- Provided text -
-=-=-=-=-

Canada Pension Plan (CPP) disability

Decision Information

Decision Content



Reasons and decision

Reasons and decision

[1] A decision of the General Division of the Social Security Tribunal of Canada (Tribunal), dated April 14, 2016, confirmed that a disability pension under the Canada Pension Plan was not payable to the Applicant.

[2] The Applicant now requests leave to appeal the General Division decision to the Appeal Division of the Tribunal. Pursuant to s. 56(1) of the Department of Employment and Social Development Act (DESDA), an appeal to the Appeal Division is not automatic, but rather “may only be brought if leave to appeal is granted.” The leave to appeal proceeding is thus a preliminary step to an appeal on the merits.

[3] As set out in s. 58(2) of the DESDA, leave to appeal is refused “if the Appeal Division is satisfied that the appeal has no reasonable chance of success.” A reasonable chance of success means having some arguable ground upon which the proposed appeal may succeed: Osaj v. Canada (Attorney General), 2016 FC 115; Canada (Minister of Human Resources Development) v. Hogervorst, 2007 FCA 41. The Applicant does not have to prove the case at the leave stage.

-=-=-=-=-

- Given data -
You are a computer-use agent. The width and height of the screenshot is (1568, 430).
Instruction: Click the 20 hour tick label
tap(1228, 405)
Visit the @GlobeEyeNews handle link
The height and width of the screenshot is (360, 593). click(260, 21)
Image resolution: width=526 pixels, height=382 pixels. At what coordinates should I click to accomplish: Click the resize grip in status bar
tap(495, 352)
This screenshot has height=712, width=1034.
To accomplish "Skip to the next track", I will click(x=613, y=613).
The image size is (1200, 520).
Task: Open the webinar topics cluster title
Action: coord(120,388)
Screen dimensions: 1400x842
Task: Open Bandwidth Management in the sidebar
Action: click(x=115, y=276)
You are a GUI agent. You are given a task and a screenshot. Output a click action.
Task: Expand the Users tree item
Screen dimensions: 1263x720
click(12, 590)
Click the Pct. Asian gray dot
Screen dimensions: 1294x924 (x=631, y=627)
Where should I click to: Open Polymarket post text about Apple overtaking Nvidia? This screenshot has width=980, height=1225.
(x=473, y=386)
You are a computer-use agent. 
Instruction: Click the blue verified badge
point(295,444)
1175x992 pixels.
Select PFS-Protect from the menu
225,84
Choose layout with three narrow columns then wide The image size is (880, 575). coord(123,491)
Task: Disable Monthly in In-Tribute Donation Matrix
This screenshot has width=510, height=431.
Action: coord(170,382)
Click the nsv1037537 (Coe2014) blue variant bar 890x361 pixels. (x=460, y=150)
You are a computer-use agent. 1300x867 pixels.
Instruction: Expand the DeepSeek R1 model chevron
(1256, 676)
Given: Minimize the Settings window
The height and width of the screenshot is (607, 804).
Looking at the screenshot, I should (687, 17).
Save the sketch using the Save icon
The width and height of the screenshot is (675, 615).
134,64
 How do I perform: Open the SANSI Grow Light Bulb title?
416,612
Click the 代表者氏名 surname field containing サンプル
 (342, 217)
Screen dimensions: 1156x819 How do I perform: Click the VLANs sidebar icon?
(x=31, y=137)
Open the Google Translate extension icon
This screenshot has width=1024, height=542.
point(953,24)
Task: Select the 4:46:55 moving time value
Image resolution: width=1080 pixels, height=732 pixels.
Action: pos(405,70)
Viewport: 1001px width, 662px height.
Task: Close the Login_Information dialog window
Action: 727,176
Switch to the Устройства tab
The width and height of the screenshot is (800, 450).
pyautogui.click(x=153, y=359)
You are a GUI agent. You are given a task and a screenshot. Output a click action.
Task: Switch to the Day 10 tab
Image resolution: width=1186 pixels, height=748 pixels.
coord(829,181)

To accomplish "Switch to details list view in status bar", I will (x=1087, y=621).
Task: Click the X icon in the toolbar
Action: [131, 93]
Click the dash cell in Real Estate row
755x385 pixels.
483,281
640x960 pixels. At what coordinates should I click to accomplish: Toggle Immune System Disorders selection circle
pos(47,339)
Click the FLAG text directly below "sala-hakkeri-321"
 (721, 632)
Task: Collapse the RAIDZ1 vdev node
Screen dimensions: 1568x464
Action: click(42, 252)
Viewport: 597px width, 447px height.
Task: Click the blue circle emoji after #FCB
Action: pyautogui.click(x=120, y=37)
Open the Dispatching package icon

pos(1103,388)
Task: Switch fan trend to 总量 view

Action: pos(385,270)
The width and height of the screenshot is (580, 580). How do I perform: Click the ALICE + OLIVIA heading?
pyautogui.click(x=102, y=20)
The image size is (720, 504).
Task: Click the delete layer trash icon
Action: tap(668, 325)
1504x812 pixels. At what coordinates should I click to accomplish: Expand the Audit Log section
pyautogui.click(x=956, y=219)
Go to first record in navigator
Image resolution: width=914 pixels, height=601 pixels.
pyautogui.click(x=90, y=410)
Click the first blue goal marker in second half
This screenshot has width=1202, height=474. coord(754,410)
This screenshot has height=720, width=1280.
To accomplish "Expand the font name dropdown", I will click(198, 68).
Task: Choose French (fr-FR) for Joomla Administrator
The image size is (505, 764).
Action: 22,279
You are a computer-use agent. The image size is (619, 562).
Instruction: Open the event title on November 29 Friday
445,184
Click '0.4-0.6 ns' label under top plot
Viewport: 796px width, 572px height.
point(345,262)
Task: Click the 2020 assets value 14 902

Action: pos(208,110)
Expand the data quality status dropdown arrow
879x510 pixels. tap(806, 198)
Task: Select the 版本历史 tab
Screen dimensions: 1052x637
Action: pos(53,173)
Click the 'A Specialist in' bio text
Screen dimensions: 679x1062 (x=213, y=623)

-=-=-=-=-

- Exercise instructions -
1) Duplicate the stretch of the tribunal decision from "[1] A decision" through "on the merits.", keeping every word and mark unchanged.
2) For each statement, say yes or no according to the tribunal decision and quote the words that decide it: (a) The General Division decision was dated April 14, 2016. (b) An appeal to the Appeal Division is automatic. (c) The Applicant must prove the case at the leave stage.
The records were drawn from a different source than the tribunal decision.

- Solution set -
1)
[1] A decision of the General Division of the Social Security Tribunal of Canada (Tribunal), dated April 14, 2016, confirmed that a disability pension under the Canada Pension Plan was not payable to the Applicant.

[2] The Applicant now requests leave to appeal the General Division decision to the Appeal Division of the Tribunal. Pursuant to s. 56(1) of the Department of Employment and Social Development Act (DESDA), an appeal to the Appeal Division is not automatic, but rather “may only be brought if leave to appeal is granted.” The leave to appeal proceeding is thus a preliminary step to an appeal on the merits.

2)
(a) Yes: "dated April 14, 2016"
(b) No: "an appeal to the Appeal Division is not automatic"
(c) No: "The Applicant does not have to prove the case at the leave stage."